### Exercise passage
===============

Mihaela Popescu: If I may, I will answer by saying that it’s very ironic to talk about social conventions on the day that you have to take a flight. Social and cinematic conventions are a given, of course, and you cannot do without them. I come from Romania, from a certain background, I worked with Romanian actors and a Romanian crew in a very specific time for Romanian cinema. So it all adds up and becomes part of you, part of the film. But also, as a filmmaker, you always feel the urge to play with these conventions, challenge them in your own personal way. The film gives you the opportunity to detach yourself, to become an outsider and think about what you see.

Agnès Godard: The cinematic convention questioned in this film might be that of ‘identification’.
From the Romanian New Wave, I’ve seen a film called Police, Adjective, by Porumboiu.
It’s also quite radical, based on repetition: first it’s mute and suddenly there’s lots of words (in a long sequence in a police officer’s office). It’s also about a relationship of domination.

===============

### Saved data entries
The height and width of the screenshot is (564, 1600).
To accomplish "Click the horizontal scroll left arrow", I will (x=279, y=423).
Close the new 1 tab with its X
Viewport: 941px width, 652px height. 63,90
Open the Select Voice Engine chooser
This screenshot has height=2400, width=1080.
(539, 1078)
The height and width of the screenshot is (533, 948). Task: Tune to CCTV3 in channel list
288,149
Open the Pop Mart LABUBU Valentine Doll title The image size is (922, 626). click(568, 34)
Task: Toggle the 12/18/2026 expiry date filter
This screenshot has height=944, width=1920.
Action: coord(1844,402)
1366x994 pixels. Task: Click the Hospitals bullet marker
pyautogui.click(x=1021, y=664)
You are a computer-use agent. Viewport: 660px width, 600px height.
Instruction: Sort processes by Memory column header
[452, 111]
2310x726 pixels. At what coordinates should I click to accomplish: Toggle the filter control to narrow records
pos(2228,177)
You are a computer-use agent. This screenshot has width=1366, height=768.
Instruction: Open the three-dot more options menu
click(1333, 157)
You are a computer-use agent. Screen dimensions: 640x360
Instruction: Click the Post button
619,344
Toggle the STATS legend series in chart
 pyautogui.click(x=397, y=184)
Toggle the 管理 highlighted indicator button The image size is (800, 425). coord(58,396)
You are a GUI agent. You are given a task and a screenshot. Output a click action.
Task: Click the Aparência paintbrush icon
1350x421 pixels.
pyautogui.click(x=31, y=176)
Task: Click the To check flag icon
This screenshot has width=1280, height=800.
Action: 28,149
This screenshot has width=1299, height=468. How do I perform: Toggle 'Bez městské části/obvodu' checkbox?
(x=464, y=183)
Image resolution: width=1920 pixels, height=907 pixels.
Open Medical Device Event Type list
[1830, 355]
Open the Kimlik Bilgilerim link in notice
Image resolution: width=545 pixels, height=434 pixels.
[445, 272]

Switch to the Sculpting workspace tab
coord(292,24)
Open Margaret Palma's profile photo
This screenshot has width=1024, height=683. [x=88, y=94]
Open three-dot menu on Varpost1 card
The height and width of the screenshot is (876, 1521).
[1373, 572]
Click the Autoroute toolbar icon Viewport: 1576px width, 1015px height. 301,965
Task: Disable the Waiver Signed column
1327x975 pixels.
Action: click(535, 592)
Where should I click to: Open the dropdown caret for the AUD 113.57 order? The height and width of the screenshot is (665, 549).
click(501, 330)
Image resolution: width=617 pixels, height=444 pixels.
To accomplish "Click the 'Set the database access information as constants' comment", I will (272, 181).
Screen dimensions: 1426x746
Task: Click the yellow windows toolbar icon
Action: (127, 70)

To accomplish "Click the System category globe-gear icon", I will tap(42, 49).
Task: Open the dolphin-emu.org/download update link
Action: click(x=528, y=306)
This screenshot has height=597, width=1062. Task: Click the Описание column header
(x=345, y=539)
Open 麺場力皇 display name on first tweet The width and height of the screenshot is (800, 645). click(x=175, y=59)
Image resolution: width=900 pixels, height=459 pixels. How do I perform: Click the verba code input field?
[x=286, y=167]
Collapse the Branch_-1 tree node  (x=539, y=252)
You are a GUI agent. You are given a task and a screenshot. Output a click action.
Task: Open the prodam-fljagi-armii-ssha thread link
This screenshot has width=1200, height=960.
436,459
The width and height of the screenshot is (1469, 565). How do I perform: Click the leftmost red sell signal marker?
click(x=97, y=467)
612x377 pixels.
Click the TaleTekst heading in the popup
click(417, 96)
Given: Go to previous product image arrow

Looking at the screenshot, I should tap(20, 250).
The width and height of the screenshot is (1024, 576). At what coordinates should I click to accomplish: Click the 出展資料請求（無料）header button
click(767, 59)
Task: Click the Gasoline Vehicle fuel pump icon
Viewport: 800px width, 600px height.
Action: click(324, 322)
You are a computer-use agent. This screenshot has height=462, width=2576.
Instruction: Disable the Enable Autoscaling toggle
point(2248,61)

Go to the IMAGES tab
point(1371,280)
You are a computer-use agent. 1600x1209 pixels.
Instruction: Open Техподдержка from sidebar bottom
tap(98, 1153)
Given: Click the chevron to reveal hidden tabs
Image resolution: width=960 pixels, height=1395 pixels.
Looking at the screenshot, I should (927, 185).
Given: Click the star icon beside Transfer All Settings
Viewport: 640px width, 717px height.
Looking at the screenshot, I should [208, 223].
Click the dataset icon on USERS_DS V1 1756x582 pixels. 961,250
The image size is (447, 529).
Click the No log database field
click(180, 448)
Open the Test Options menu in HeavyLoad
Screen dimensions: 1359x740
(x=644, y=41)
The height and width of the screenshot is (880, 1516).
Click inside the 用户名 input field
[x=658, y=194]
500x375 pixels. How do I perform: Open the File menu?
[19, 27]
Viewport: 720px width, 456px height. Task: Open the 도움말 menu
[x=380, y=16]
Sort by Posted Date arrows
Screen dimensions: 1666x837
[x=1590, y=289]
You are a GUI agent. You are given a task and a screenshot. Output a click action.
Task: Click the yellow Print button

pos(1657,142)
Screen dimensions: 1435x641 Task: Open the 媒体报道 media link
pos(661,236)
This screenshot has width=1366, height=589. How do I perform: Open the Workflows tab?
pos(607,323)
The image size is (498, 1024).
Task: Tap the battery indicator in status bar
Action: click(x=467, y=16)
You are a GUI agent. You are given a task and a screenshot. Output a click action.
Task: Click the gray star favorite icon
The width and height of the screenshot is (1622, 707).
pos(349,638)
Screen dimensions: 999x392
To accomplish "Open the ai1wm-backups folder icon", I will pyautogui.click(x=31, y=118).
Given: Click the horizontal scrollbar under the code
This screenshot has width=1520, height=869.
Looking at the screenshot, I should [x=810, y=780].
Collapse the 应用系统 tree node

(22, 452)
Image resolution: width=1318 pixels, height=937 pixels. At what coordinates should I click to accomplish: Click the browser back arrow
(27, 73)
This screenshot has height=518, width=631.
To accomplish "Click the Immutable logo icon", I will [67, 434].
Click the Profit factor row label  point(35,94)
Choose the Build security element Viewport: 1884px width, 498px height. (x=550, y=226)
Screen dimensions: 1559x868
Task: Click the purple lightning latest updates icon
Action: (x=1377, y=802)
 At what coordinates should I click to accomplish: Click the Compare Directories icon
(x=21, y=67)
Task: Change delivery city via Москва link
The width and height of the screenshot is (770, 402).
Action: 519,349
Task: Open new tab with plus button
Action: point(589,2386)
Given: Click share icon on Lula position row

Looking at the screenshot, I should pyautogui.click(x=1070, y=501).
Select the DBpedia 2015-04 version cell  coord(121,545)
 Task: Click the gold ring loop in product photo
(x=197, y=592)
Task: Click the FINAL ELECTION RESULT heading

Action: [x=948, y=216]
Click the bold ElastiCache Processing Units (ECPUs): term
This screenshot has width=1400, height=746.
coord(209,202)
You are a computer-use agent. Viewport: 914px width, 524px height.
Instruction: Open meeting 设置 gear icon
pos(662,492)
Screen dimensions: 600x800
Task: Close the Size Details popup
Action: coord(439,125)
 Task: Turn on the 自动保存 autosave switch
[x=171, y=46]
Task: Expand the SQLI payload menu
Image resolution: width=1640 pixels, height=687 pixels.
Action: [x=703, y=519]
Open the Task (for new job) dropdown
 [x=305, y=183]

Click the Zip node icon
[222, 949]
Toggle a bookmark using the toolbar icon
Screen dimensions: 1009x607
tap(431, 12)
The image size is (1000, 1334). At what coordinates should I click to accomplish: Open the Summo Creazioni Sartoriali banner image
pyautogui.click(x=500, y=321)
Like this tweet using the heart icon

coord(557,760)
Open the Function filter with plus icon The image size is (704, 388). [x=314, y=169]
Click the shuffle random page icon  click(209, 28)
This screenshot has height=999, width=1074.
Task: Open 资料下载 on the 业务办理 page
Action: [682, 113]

===============

### Assignment
Please name the Romanian New Wave film that Agnès Godard says she has seen, according to the interview excerpt. This data has no connection to the interview excerpt.

### Exercise response
Police, Adjective, by Porumboiu.